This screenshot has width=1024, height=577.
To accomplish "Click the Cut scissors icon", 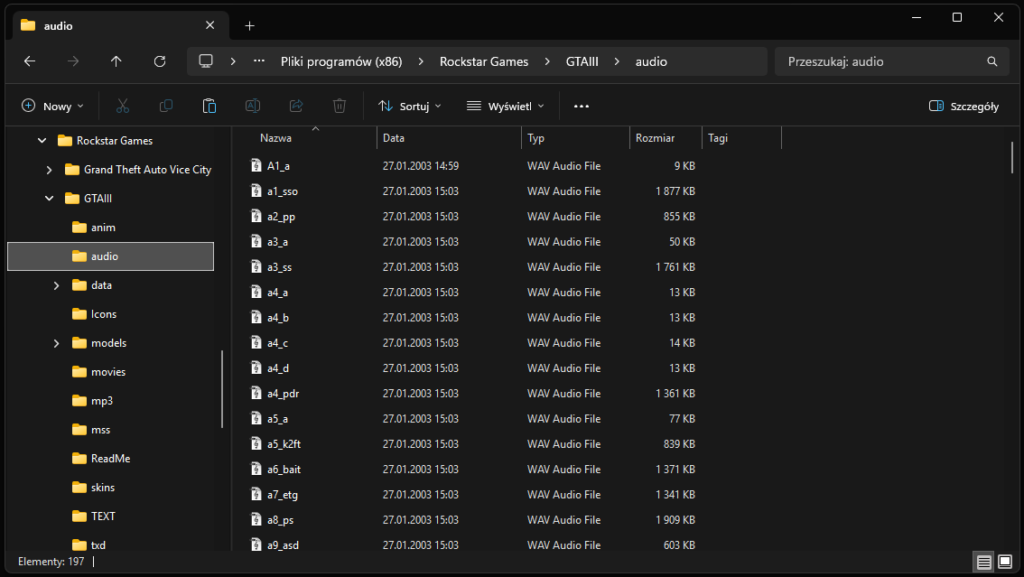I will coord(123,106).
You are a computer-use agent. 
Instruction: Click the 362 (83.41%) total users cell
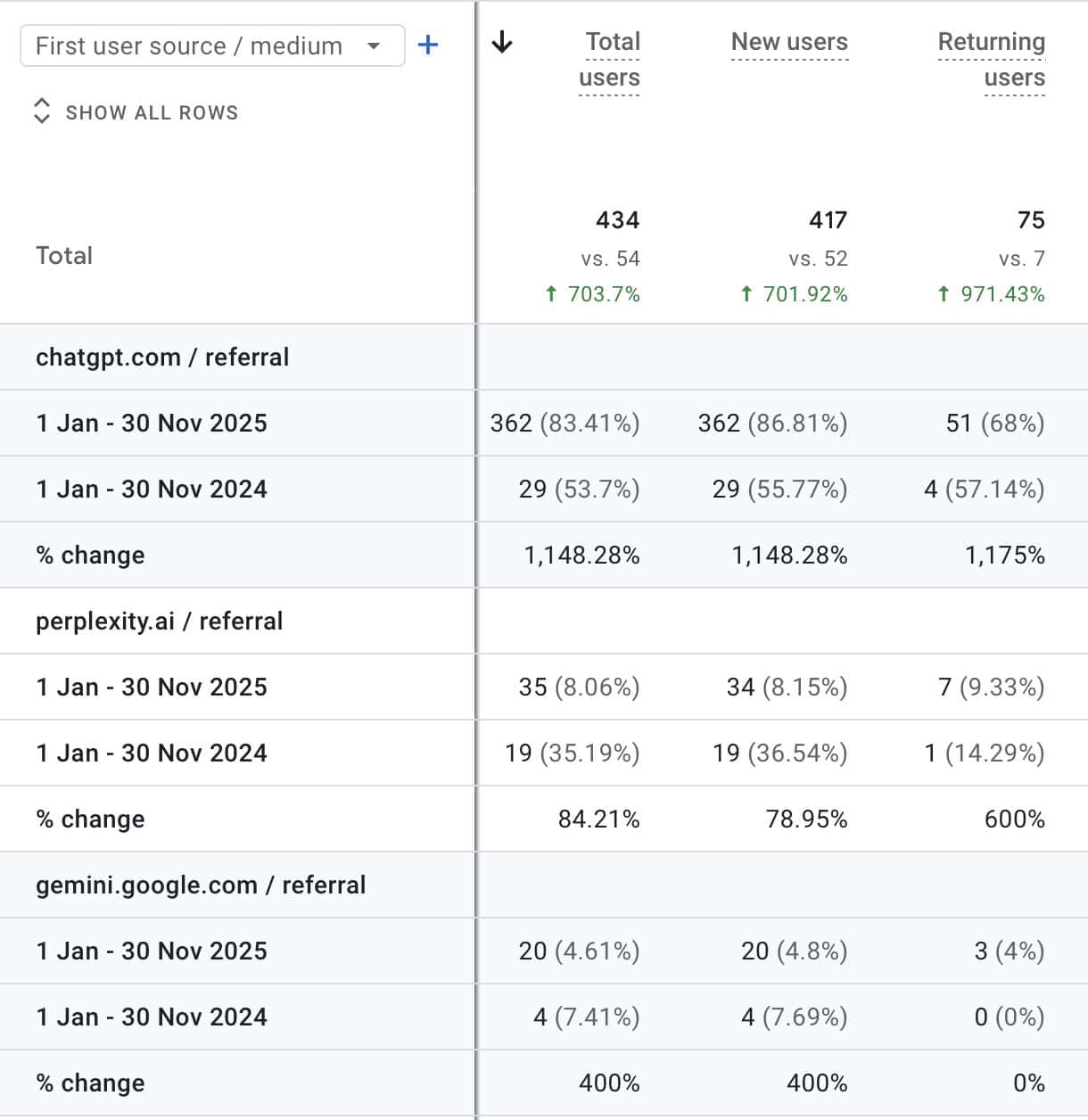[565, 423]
----------------
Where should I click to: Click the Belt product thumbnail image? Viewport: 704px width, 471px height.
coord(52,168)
----------------
■ Problem details ■
Write out the part of the data that opens with the line containing "Where should I" and closes with the line containing "coord(52,168)", both lines included, word for word.

■ Response ■
Where should I click to: Click the Belt product thumbnail image? Viewport: 704px width, 471px height.
coord(52,168)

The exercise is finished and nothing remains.